**Selected passage:**
Saturday, October 31, 2009

Happy Halloween!

Happy Halloween everyone! Have a safe and fun one!

Wednesday, October 28, 2009

Wordless Wednesday

Happy almost Halloween!

Tuesday, October 27, 2009

Ring, Ring, Ring

That's what I heard at 3 a.m. this morning. Surprisingly, I was still up. If you're new to this blog then you probably don't know that I work nights, so being up at 3 a.m. isn't really an insane thing for me.

I'm not going to lie, I debated on whether or not to pick up the phone. But, since I am a great friend I answered the call and was happy that I did. I'm sure most of us have had those nights where we drank too much and the thought of driving home isn't even an option. I know that I have made a call or two begging for someone to come and save me. Well, that is what happened last night.

**Problem statement:** In the blog excerpt above, shorten the paragraph that begins "I'm not going to lie" while keeping its main facts.

**Source material:**
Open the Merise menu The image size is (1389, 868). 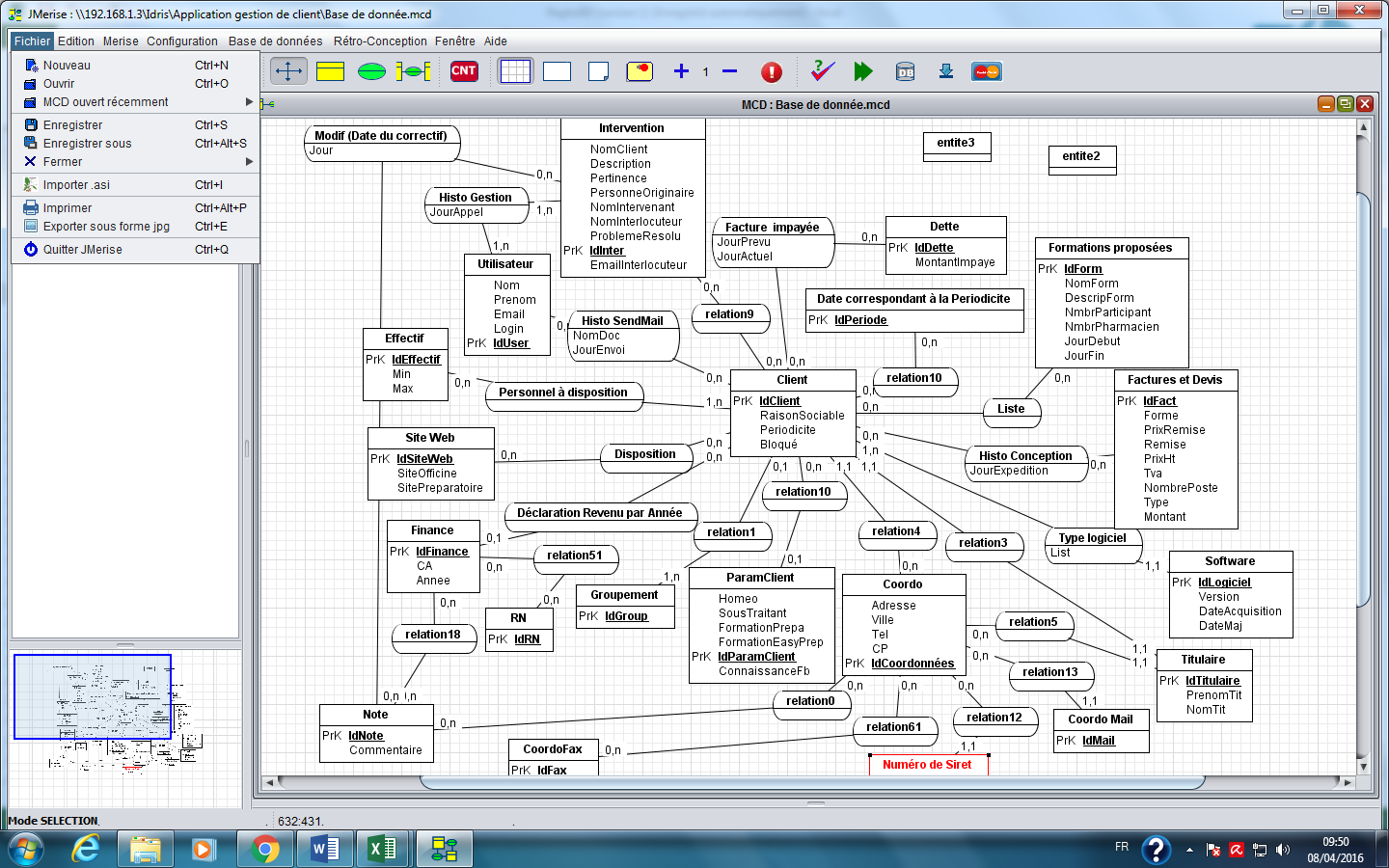pyautogui.click(x=118, y=41)
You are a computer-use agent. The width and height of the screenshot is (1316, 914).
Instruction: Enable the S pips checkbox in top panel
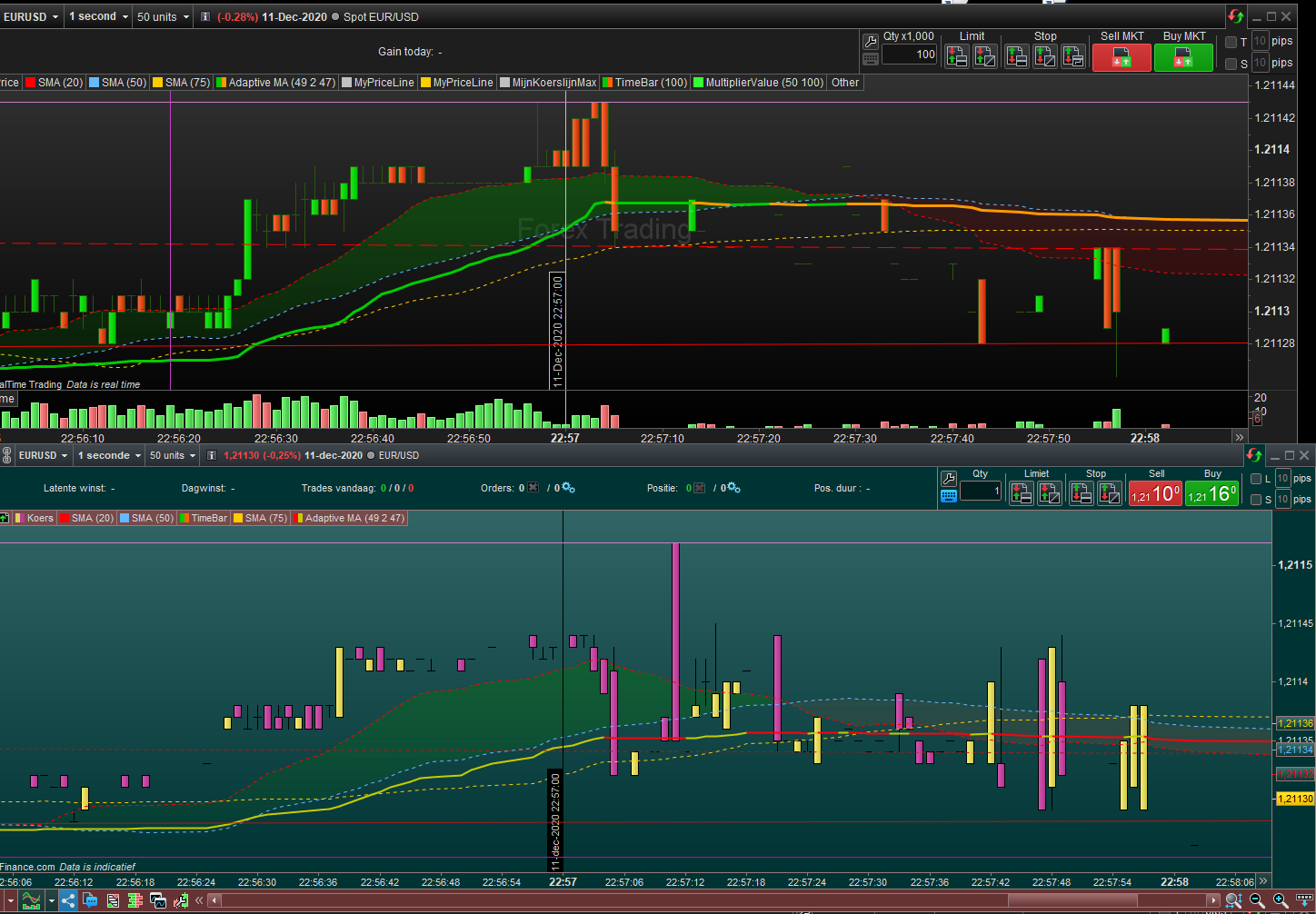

**Solution for this problem:** I hesitated over whether to answer, but as a good friend I picked up and was glad I did. Most of us have had nights when we drank too much to drive home, and I have begged a friend or two to come rescue me. Last night was one of those nights.